## [SUPPLIED RECORDS]
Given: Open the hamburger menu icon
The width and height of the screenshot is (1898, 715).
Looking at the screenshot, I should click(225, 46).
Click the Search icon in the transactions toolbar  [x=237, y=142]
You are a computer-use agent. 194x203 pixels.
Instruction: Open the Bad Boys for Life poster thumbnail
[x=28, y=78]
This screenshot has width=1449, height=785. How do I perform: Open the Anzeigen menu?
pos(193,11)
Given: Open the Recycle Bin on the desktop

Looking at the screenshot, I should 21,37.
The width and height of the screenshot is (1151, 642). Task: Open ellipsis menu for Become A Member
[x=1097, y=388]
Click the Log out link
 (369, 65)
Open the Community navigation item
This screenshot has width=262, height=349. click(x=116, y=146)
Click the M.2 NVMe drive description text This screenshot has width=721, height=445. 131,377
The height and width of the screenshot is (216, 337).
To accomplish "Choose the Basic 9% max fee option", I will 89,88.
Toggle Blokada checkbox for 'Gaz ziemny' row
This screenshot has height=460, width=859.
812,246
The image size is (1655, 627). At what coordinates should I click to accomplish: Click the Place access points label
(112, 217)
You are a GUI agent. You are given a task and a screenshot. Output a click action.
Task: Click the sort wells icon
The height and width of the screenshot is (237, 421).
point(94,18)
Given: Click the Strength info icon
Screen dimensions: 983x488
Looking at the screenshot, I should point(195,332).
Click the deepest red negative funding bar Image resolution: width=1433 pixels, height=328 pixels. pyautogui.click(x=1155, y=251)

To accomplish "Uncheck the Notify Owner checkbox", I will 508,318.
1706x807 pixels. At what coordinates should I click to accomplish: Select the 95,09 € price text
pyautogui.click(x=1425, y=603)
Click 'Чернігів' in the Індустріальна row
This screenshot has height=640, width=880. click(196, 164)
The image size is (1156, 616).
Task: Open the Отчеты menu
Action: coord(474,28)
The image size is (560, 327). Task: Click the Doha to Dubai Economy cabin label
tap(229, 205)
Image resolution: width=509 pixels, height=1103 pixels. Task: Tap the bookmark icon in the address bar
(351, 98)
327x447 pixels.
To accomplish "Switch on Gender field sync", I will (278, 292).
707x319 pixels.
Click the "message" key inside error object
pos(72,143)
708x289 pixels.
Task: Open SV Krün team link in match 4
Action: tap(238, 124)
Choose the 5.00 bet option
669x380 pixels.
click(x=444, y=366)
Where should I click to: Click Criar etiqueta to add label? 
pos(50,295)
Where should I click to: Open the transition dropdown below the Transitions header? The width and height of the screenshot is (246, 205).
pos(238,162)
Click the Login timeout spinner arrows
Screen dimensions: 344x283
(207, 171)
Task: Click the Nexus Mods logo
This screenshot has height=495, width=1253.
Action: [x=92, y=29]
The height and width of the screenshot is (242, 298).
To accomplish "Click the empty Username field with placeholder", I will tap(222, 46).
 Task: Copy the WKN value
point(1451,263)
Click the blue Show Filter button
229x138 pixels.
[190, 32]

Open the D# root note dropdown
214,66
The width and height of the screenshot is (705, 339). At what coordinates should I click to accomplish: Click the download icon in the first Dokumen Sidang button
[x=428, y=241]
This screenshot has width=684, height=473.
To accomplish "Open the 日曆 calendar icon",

## [TASK PROMPT]
Copy every one of the records above exactly, line for line.

## [WRITTEN SOLUTION]
Given: Open the hamburger menu icon
The width and height of the screenshot is (1898, 715).
Looking at the screenshot, I should click(225, 46).
Click the Search icon in the transactions toolbar  [x=237, y=142]
You are a computer-use agent. 194x203 pixels.
Instruction: Open the Bad Boys for Life poster thumbnail
[x=28, y=78]
This screenshot has width=1449, height=785. How do I perform: Open the Anzeigen menu?
pos(193,11)
Given: Open the Recycle Bin on the desktop

Looking at the screenshot, I should 21,37.
The width and height of the screenshot is (1151, 642). Task: Open ellipsis menu for Become A Member
[x=1097, y=388]
Click the Log out link
 (369, 65)
Open the Community navigation item
This screenshot has width=262, height=349. click(x=116, y=146)
Click the M.2 NVMe drive description text This screenshot has width=721, height=445. 131,377
The height and width of the screenshot is (216, 337).
To accomplish "Choose the Basic 9% max fee option", I will 89,88.
Toggle Blokada checkbox for 'Gaz ziemny' row
This screenshot has height=460, width=859.
812,246
The image size is (1655, 627). At what coordinates should I click to accomplish: Click the Place access points label
(112, 217)
You are a GUI agent. You are given a task and a screenshot. Output a click action.
Task: Click the sort wells icon
The height and width of the screenshot is (237, 421).
point(94,18)
Given: Click the Strength info icon
Screen dimensions: 983x488
Looking at the screenshot, I should point(195,332).
Click the deepest red negative funding bar Image resolution: width=1433 pixels, height=328 pixels. pyautogui.click(x=1155, y=251)

To accomplish "Uncheck the Notify Owner checkbox", I will 508,318.
1706x807 pixels. At what coordinates should I click to accomplish: Select the 95,09 € price text
pyautogui.click(x=1425, y=603)
Click 'Чернігів' in the Індустріальна row
This screenshot has height=640, width=880. click(196, 164)
The image size is (1156, 616).
Task: Open the Отчеты menu
Action: coord(474,28)
The image size is (560, 327). Task: Click the Doha to Dubai Economy cabin label
tap(229, 205)
Image resolution: width=509 pixels, height=1103 pixels. Task: Tap the bookmark icon in the address bar
(351, 98)
327x447 pixels.
To accomplish "Switch on Gender field sync", I will (278, 292).
707x319 pixels.
Click the "message" key inside error object
pos(72,143)
708x289 pixels.
Task: Open SV Krün team link in match 4
Action: tap(238, 124)
Choose the 5.00 bet option
669x380 pixels.
click(x=444, y=366)
Where should I click to: Click Criar etiqueta to add label? 
pos(50,295)
Where should I click to: Open the transition dropdown below the Transitions header? The width and height of the screenshot is (246, 205).
pos(238,162)
Click the Login timeout spinner arrows
Screen dimensions: 344x283
(207, 171)
Task: Click the Nexus Mods logo
This screenshot has height=495, width=1253.
Action: [x=92, y=29]
The height and width of the screenshot is (242, 298).
To accomplish "Click the empty Username field with placeholder", I will tap(222, 46).
 Task: Copy the WKN value
point(1451,263)
Click the blue Show Filter button
229x138 pixels.
[190, 32]

Open the D# root note dropdown
214,66
The width and height of the screenshot is (705, 339). At what coordinates should I click to accomplish: Click the download icon in the first Dokumen Sidang button
[x=428, y=241]
This screenshot has width=684, height=473.
To accomplish "Open the 日曆 calendar icon",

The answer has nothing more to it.